Skip to content

Accumulate crashes on CUDA with DecoupledLookback #74

@AntonReinhard

Description

@AntonReinhard

MWE:

using CUDA
using AcceleratedKernels

v = CUDA.ones(Int32, 2^15)
AcceleratedKernels.accumulate(+, v; init=Int32(0), alg=AcceleratedKernels.DecoupledLookback())

gives me a crash log:

julia> AcceleratedKernels.accumulate(+, v; init=Int32(0), alg=AcceleratedKernels.DecoupledLookback())
----------------
**Requirement 1:**
Do these statements agree with the CUDA crash report? Answer yes or no for each, quoting the words that decide it. (a) The vector is created with 2^15 Int32 ones. (b) The accumulate call sets init to Int32(1). (c) The example loads the AcceleratedKernels package.
The rows have no connection to the crash report.

**Provided data:**
----------------
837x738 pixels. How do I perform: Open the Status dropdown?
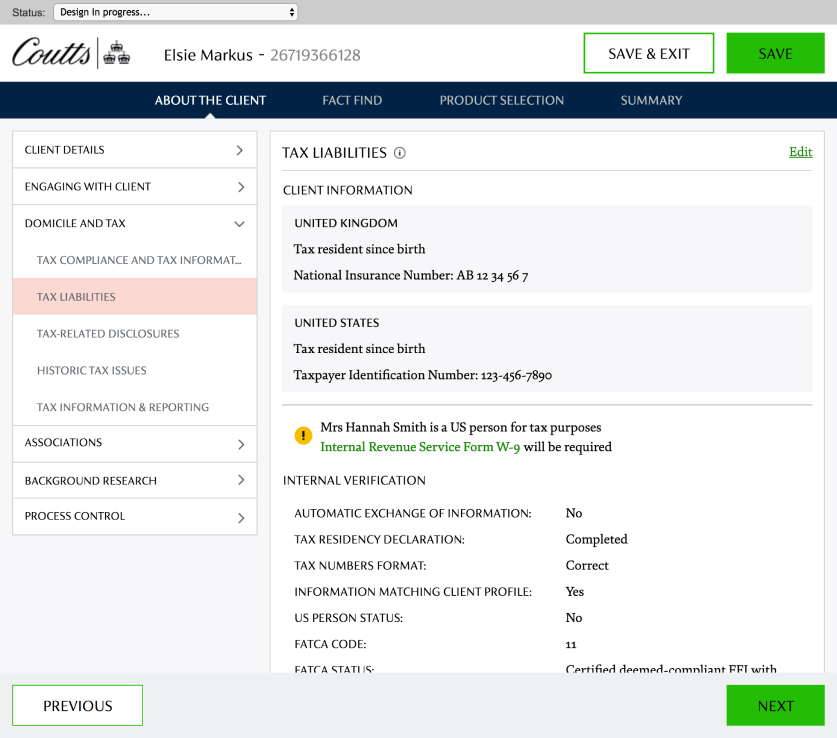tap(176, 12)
----------------
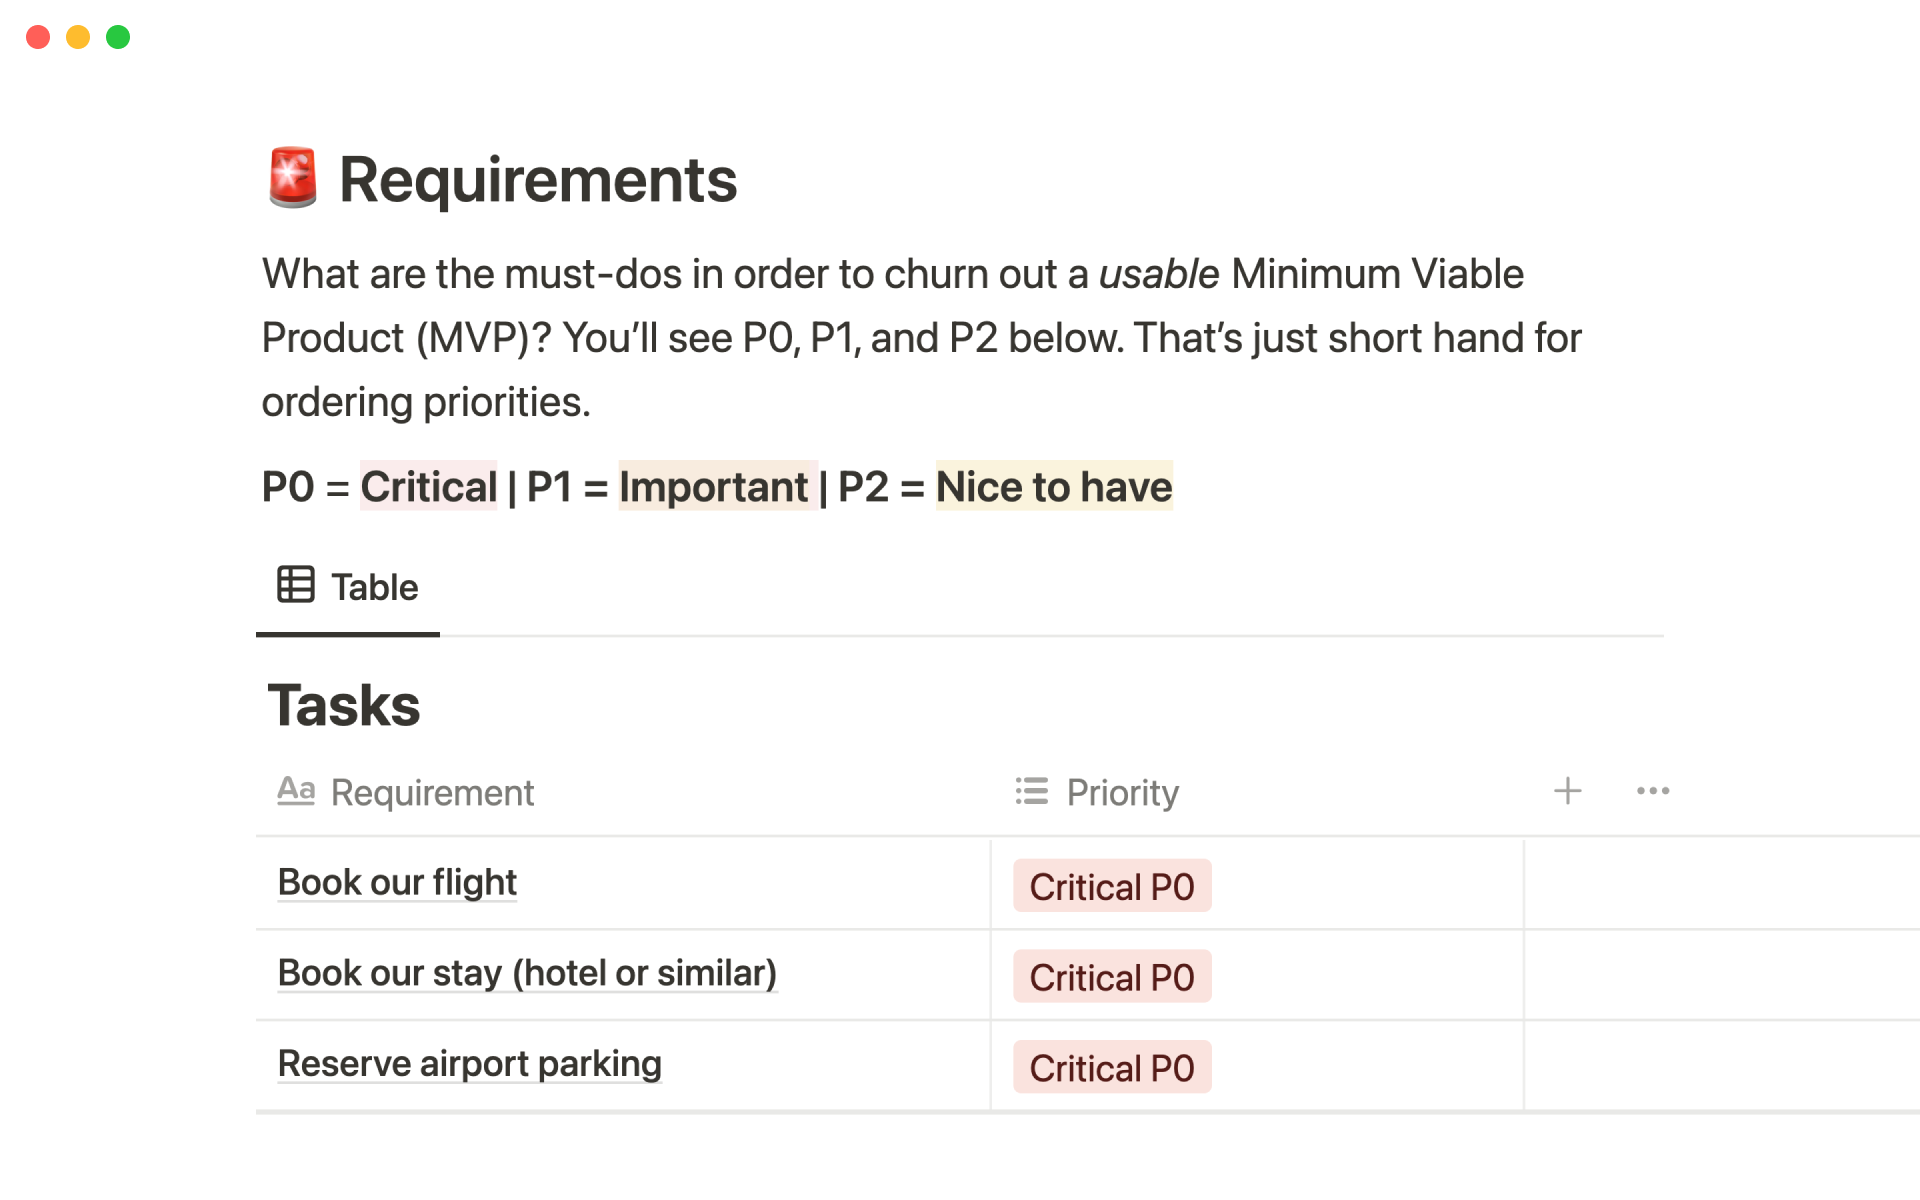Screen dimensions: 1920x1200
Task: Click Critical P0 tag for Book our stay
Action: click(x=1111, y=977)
----------------
**Requirement 2:**
In the rows, update the part that opens with the line containing "Screen dimensions: 1920x1200" and closes with the line containing "Action: click(x=1111, y=977)" by replacing "Critical" with "Urgent" and changing nothing else. Give only those lines, and leave the pictures out.

**Written response 1:**
(a) Yes: "v = CUDA.ones(Int32, 2^15)"
(b) No: "init=Int32(0)"
(c) Yes: "using AcceleratedKernels"

**Written response 2:**
Screen dimensions: 1920x1200
Task: Click Urgent P0 tag for Book our stay
Action: click(x=1111, y=977)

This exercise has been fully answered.